We believe that this differentiation, on the basis of OCT findings alone, is artificial. Both types (1 and 2) may be seen in the same rupture as exemplified by the following case which presented at our center.

A 20-year-old male, with a history of road traffic accident with blunt trauma to right side of forehead due to fall from a motor vehicle, presented at our center with best corrected visual acuity of finger counting at 4 m right eye and 20/20 left eye. There was bulbar conjunctival congestion with a subconjunctival hemorrhage OD. The rest of the anterior segment was unremarkable. Fundus evaluation OD showed multiple ICRs with sub-retinal blood. One of the ruptures was involving the fovea (Figure 1). Fundus OS was unremarkable.

Figure 1 Fundus photo right eye showing multiple indirect choroidal ruptures with sub-retinal blood (black and red arrows).
Note: One of the ruptures is involving the fovea (red arrow).

OCT findings of the ICR involving the fovea, we believe, demonstrate features of both type 1 (Figure 2A) and type 2 (Figure 2B) choroidal rupture. In one section there is an elevated RPE-CC projection with small loss of RPE continuity with subretinal hemorrhage. In the other section there is extensive disruption of the RPE-CC layer with photoreceptor layer abnormalities. Thus features of both types, we believe, may be seen in a single rupture.

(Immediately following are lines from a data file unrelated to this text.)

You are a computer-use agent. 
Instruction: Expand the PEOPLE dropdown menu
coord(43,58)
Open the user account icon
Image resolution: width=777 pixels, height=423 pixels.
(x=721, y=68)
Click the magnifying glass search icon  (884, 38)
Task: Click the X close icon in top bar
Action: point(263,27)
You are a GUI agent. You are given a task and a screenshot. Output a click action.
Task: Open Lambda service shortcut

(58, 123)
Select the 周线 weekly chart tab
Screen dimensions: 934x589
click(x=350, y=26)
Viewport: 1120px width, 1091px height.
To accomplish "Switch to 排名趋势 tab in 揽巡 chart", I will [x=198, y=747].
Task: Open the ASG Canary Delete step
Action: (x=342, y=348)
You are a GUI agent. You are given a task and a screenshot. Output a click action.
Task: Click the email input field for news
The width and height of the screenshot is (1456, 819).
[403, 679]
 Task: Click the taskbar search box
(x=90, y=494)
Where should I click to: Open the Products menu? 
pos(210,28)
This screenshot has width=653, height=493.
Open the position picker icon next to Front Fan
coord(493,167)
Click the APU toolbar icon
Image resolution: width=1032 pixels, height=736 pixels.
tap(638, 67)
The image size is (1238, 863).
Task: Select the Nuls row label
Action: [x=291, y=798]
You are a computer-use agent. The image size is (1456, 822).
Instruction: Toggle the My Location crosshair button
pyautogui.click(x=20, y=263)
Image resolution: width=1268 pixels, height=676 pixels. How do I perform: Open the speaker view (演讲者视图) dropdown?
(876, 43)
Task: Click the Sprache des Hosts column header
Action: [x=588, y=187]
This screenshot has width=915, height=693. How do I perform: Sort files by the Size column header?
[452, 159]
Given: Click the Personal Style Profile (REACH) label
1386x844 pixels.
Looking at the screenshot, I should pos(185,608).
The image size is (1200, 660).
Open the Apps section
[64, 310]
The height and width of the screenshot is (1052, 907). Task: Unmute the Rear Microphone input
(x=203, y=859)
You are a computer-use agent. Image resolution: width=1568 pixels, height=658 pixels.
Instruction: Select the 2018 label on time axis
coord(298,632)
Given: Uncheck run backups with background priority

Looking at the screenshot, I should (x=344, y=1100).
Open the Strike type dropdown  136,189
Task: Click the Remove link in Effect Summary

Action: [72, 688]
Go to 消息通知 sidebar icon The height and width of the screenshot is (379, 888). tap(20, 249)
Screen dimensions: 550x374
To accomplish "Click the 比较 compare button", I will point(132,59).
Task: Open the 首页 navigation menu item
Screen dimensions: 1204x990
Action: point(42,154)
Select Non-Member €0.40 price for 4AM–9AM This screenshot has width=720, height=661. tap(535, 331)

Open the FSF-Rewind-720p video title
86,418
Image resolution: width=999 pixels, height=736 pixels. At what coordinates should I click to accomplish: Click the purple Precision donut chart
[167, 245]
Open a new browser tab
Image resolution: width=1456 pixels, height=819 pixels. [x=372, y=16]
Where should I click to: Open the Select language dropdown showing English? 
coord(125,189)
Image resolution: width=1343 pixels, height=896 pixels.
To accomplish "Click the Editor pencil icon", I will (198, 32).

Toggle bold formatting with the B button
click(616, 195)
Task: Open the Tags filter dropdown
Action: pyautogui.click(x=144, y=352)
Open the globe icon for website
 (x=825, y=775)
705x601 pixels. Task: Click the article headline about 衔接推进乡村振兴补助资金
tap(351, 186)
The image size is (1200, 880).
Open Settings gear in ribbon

Figure 2 Optical coherence tomography (OCT) of choroidal rupture involving fovea.
Notes: (A) OCT of choroidal rupture involving fovea showing features of type 1 ICR (yellow arrow). (B) OCT of choroidal rupture involving fovea showing features of type 2 ICR (yellow arrow).
Abbreviation: ICR, indirect choroidal rupture.

Thus, in our opinion, the classification of ICRs on the basis of OCT findings alone may be artificial and inconclusive.

Disclosure

The authors have no conflicts of interest to report.


Reference

1.

Nair U, Soman M, Ganekal S, Batmanabane V, Nair K. Morphological patterns of indirect choroidal rupture on spectral domain optical coherence tomography. Clin Ophthalmol. 2013;7:1503–1509.